China’s economy picked up in November even as a broader global recovery remains fragile, with factory activity patchy elsewhere in Asia as demand from the developed world remains weak.
“The good news out of China is encouraging and that’s adding to the risk trade this morning,” said Peter Cardillo, chief market economist at Rockwell Global Capital in New York.
Markets have focused for weeks on negotiations in Washington over some $600 billion in spending cuts and tax hikes scheduled to kick in next year that could tip the U.S. economy back into recession.
U.S. Treasury Secretary Timothy Geithner pushed Republicans on Sunday to offer specific ideas to cut the deficit and predicted that they would agree to raise tax rates on the rich to obtain a year-end deal to avoid the “fiscal cliff.”
“Right now for both sides it’s all about staying firm and determined to go to the very end,” Cardillo said about the negotiations. “But we all know the stakes are high and (Congress) can’t be that stupid as to induce another recession.”

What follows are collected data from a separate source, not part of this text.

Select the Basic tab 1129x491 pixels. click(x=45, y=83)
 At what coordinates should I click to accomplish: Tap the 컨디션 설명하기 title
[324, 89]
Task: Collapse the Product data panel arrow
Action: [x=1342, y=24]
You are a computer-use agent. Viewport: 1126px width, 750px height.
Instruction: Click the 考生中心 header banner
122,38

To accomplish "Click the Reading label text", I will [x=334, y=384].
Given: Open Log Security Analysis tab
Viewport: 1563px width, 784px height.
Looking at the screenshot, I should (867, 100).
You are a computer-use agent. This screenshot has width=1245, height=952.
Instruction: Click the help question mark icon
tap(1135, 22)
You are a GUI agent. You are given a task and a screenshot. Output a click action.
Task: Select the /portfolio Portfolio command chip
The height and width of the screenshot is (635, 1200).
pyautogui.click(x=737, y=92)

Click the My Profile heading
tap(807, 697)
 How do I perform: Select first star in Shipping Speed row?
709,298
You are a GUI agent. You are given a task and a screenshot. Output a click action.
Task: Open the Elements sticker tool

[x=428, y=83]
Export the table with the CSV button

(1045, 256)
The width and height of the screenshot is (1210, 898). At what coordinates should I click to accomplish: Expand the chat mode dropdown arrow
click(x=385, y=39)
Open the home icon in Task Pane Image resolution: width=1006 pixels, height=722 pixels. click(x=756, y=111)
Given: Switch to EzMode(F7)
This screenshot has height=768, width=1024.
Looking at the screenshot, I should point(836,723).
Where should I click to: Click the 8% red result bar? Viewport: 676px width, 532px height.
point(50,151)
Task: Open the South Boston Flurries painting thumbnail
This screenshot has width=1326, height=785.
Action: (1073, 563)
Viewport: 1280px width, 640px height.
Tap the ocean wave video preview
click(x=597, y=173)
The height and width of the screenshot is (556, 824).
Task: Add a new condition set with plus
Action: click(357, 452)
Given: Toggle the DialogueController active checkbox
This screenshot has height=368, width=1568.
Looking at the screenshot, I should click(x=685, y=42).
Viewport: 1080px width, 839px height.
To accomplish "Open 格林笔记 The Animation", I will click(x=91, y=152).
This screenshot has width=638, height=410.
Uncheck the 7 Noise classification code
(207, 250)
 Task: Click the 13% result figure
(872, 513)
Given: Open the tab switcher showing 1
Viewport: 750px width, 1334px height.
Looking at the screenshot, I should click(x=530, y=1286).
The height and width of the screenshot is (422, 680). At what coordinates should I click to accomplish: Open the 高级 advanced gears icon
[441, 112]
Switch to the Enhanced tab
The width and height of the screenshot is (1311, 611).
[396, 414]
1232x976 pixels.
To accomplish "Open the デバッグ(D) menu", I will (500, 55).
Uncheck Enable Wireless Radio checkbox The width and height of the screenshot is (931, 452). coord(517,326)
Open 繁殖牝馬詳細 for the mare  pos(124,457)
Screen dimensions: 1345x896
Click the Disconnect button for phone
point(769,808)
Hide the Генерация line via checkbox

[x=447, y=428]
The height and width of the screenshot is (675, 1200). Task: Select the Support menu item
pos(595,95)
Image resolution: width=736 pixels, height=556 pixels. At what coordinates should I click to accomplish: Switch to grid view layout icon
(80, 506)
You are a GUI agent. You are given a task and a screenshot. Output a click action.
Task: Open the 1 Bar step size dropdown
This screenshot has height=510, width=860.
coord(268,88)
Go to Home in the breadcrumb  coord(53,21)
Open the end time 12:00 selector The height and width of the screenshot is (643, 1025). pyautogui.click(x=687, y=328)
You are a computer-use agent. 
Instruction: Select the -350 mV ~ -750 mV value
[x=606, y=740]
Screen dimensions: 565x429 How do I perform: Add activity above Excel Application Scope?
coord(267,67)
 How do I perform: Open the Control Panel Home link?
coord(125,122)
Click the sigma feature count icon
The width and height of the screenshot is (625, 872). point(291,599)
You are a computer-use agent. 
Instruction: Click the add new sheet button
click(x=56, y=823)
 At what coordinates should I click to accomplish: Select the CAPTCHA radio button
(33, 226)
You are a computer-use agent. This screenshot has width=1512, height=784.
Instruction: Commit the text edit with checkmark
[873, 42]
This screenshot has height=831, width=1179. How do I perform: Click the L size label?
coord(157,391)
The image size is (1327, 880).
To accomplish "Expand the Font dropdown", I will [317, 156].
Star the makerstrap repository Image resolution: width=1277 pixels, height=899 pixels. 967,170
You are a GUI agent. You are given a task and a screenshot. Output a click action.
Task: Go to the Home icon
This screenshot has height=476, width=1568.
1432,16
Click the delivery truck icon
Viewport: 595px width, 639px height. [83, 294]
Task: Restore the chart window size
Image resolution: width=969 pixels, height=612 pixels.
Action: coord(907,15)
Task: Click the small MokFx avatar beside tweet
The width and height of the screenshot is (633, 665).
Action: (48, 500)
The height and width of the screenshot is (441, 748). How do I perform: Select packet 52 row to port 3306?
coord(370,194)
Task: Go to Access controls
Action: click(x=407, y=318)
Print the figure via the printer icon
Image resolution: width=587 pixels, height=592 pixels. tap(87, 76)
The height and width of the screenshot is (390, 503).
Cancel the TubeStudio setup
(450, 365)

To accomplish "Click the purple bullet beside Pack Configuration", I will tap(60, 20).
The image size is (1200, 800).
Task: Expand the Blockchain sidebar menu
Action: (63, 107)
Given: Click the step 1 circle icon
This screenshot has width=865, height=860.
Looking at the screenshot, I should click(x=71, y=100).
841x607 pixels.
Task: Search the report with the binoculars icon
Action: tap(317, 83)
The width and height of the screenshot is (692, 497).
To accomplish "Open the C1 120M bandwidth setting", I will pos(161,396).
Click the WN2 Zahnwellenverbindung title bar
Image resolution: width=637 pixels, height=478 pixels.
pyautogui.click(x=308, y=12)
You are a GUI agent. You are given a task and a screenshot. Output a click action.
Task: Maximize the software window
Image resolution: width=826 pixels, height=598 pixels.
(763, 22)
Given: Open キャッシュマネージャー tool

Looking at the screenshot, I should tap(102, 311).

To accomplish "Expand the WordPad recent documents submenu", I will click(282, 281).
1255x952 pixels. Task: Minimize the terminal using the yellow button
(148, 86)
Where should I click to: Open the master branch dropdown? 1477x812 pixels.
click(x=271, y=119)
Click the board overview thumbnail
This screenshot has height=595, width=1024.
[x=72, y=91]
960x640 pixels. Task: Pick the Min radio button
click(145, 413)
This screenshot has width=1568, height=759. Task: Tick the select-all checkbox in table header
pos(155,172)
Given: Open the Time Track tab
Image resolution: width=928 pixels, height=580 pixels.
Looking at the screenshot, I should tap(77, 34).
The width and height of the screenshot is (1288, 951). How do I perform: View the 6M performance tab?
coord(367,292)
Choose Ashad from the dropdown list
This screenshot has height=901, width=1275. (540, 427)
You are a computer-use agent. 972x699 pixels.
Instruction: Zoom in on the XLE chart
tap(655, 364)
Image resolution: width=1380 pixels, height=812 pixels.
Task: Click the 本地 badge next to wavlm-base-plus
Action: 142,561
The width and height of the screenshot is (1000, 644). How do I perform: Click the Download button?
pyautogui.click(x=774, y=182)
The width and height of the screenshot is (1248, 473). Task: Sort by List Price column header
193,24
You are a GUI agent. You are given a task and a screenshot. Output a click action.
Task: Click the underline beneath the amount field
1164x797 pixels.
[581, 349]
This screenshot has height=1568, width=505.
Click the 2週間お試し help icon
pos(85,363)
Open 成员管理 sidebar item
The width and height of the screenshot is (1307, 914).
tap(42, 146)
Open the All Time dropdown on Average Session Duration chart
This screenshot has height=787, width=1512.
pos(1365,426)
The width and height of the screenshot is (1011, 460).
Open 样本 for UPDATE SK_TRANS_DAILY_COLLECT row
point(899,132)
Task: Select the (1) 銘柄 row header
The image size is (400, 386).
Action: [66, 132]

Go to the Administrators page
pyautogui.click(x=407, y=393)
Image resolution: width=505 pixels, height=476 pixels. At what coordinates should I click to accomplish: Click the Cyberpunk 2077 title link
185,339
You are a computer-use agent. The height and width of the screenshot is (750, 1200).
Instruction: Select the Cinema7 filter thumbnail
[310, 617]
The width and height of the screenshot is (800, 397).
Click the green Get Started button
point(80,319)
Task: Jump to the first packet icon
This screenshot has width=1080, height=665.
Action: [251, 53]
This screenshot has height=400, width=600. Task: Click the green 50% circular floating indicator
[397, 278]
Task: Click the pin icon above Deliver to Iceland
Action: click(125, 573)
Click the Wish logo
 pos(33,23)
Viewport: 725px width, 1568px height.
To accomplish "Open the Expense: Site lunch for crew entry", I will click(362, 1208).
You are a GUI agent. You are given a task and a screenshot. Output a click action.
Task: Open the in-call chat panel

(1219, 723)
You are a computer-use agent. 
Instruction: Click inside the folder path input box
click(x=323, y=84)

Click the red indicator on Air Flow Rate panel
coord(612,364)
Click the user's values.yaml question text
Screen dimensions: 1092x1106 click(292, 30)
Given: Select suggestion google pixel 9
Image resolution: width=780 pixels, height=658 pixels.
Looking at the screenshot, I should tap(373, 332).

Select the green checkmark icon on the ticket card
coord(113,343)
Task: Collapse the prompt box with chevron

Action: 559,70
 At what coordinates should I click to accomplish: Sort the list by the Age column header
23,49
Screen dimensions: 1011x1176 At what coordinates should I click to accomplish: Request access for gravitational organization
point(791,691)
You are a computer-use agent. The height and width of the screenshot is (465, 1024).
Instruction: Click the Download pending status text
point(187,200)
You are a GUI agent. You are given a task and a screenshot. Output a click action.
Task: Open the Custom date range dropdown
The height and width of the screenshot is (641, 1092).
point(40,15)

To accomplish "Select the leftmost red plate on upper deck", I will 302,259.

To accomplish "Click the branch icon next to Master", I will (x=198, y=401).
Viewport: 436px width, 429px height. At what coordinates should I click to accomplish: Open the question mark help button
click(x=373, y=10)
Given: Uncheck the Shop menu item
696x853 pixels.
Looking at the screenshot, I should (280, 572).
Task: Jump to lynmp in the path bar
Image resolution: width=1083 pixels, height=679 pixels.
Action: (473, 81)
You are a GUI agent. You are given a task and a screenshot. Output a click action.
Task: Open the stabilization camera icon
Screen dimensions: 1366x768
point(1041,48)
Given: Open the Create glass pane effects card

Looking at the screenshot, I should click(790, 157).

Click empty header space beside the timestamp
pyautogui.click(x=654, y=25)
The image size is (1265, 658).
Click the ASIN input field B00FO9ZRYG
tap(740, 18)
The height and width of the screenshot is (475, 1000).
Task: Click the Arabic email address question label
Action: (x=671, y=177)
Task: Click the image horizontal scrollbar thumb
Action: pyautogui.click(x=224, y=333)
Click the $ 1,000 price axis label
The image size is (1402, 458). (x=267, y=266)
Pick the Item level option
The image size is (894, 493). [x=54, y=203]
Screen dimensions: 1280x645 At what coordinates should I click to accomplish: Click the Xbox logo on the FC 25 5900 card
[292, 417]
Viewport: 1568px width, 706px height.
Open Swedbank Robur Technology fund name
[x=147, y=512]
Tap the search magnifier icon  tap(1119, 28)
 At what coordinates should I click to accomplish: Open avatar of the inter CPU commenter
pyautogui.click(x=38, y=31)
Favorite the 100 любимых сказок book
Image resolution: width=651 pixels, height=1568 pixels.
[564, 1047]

The Dow Jones industrial average rose 53.45 points, or 0.41 percent, to 13,079.03. The S&P 500 gained 6.79 points, or 0.48 percent, to 1,422.97. The Nasdaq Composite added 18.21 points, or 0.61 percent, to 3,028.45.
The S&P 500 on Friday closed its fifth positive month in six and is up 8 percent since the end of May.
The Institute for Supply Management releases its November manufacturing index at 10 a.m. (1500 GMT). Economists in a Reuters survey expect a reading of 51.3 for the main index versus 51.7 in October.
Also at 10 a.m., the Commerce Department releases October construction spending data. Economists forecast a rise of 0.5 percent compared with a 0.6 percent rise in September.